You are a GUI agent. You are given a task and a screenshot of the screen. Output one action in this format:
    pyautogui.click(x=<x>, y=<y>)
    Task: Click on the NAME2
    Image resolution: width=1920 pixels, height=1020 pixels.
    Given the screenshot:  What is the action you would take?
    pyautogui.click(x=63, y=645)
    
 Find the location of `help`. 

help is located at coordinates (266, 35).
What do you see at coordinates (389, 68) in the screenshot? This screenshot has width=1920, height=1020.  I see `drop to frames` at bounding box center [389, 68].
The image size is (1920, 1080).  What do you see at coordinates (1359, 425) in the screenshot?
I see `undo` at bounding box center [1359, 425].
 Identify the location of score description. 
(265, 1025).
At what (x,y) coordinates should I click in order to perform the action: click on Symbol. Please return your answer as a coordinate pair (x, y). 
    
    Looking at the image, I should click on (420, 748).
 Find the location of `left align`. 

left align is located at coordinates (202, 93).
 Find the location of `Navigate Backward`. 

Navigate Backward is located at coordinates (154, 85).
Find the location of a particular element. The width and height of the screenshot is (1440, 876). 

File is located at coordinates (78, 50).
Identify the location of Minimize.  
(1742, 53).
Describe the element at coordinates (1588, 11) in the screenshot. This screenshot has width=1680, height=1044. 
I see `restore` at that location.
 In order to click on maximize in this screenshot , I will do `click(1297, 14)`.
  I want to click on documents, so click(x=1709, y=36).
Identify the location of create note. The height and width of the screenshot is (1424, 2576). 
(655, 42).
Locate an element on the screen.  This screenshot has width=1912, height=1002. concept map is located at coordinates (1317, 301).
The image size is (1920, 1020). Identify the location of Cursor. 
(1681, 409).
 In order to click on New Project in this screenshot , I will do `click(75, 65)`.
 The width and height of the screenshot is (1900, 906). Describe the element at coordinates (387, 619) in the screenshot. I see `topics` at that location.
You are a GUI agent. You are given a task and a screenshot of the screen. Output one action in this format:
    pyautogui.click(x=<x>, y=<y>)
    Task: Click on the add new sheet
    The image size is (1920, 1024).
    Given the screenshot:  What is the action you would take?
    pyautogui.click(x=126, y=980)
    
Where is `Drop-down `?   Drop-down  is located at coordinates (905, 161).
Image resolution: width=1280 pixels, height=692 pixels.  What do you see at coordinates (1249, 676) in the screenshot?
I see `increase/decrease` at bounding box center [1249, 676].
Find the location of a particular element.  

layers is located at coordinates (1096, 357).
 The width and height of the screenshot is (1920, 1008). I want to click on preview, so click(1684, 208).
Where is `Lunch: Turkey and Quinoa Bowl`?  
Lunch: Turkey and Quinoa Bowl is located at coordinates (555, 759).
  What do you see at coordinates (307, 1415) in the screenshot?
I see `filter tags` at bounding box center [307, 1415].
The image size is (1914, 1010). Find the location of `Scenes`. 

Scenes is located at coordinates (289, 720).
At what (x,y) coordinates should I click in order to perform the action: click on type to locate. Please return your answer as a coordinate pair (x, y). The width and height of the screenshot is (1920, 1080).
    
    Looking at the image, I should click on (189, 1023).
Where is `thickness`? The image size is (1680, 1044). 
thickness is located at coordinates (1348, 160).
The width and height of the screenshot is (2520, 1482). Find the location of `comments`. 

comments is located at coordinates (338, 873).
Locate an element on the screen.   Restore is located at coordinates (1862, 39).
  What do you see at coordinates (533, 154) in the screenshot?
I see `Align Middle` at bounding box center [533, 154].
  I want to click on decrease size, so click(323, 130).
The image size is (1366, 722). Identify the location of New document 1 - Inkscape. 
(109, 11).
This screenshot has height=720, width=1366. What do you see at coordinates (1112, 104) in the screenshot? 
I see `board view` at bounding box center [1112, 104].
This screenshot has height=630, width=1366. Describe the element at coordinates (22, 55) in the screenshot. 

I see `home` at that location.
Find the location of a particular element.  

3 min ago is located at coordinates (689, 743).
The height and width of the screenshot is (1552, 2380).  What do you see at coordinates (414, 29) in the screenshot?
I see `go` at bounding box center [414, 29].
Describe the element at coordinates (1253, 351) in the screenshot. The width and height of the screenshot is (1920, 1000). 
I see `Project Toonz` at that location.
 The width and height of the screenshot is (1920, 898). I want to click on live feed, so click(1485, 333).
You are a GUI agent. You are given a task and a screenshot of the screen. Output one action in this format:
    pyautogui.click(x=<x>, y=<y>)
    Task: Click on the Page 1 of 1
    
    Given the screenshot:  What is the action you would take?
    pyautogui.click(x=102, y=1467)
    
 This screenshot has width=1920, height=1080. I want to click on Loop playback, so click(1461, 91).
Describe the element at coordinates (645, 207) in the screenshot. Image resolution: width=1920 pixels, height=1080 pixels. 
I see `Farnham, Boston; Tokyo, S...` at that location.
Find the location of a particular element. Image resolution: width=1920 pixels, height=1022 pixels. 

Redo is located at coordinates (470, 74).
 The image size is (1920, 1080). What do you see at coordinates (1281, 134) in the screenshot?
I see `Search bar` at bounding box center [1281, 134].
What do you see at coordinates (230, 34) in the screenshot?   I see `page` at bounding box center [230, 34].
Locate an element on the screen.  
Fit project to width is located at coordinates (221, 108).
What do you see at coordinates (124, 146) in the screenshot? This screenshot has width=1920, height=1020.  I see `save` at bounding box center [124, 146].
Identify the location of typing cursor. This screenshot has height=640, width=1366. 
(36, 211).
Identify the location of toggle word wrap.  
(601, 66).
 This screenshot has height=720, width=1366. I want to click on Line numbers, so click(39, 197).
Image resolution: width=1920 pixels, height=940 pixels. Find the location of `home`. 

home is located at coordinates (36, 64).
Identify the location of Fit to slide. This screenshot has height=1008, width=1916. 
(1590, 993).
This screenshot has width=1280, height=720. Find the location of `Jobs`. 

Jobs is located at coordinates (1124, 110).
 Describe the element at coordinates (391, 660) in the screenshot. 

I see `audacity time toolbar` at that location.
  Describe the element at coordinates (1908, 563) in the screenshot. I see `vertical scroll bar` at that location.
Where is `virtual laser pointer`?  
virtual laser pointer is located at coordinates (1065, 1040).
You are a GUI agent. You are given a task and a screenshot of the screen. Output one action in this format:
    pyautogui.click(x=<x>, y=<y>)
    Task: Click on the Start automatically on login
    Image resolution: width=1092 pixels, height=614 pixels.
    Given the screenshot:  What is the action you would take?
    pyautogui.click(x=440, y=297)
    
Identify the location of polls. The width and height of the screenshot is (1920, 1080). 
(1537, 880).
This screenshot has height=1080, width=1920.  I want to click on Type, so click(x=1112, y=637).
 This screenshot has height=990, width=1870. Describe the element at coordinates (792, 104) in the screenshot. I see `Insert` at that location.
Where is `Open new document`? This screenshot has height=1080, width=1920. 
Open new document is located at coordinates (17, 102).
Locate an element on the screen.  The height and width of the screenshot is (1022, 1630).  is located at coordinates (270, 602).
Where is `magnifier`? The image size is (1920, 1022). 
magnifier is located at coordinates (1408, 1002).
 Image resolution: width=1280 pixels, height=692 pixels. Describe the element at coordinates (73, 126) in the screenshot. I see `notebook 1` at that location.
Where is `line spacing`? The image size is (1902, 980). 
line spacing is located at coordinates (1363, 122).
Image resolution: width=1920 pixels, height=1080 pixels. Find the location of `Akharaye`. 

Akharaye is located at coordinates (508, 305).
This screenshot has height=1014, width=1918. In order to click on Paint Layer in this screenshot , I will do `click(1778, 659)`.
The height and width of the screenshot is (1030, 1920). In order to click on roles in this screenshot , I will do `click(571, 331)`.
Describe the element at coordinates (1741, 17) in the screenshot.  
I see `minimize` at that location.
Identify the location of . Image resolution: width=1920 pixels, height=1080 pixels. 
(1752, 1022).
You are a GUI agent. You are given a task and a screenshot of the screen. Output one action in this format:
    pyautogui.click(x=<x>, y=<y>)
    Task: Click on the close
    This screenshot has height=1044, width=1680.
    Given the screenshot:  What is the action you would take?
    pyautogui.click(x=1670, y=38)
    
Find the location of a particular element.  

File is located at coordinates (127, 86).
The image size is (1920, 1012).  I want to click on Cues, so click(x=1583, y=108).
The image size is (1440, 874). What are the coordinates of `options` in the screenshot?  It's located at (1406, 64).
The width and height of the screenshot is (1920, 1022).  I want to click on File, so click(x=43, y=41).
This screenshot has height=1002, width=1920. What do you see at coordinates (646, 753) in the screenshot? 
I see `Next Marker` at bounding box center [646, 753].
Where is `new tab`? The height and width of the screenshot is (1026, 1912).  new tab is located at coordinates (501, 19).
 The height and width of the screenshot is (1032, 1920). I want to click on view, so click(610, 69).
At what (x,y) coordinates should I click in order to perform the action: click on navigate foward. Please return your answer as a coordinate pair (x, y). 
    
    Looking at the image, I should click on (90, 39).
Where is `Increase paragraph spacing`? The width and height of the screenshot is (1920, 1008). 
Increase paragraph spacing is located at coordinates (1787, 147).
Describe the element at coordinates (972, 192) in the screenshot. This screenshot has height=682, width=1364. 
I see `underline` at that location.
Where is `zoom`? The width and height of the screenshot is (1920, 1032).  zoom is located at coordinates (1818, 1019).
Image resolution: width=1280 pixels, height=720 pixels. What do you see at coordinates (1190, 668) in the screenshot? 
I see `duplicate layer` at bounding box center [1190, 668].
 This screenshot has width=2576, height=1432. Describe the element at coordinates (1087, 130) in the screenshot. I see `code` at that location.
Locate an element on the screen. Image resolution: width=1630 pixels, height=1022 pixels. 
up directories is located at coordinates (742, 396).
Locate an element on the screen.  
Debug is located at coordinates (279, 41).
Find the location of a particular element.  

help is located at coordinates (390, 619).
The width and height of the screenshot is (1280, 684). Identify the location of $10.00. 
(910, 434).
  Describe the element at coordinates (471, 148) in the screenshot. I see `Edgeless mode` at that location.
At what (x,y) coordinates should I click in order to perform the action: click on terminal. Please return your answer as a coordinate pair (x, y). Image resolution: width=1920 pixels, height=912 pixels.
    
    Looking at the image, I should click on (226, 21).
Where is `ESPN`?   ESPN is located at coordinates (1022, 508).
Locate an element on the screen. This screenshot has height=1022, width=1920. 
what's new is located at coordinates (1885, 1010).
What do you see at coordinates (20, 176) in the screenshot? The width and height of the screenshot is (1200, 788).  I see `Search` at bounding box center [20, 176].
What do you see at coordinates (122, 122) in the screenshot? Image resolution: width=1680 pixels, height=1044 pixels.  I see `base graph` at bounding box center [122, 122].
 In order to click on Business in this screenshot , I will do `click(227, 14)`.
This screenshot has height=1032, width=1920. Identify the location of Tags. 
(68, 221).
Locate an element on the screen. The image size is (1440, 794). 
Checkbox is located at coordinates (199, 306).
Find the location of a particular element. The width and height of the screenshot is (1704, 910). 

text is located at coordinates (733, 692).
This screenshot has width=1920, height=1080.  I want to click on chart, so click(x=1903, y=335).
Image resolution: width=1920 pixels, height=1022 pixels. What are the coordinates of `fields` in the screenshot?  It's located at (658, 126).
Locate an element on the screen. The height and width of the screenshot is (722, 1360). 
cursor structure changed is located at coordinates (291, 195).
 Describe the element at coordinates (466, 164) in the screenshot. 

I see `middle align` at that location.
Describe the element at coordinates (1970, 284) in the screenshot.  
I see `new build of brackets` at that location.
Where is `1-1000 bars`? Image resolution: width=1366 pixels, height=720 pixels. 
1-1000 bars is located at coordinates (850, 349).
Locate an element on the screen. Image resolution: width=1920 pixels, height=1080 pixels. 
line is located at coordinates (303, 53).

- [Request]
Gather every line above that contains the string "Jobs". Case counts, so copy only the lines whose capitalization matches.

- [Task solution]
This screenshot has width=1280, height=720. Find the location of `Jobs`. 
Jobs is located at coordinates (1124, 110).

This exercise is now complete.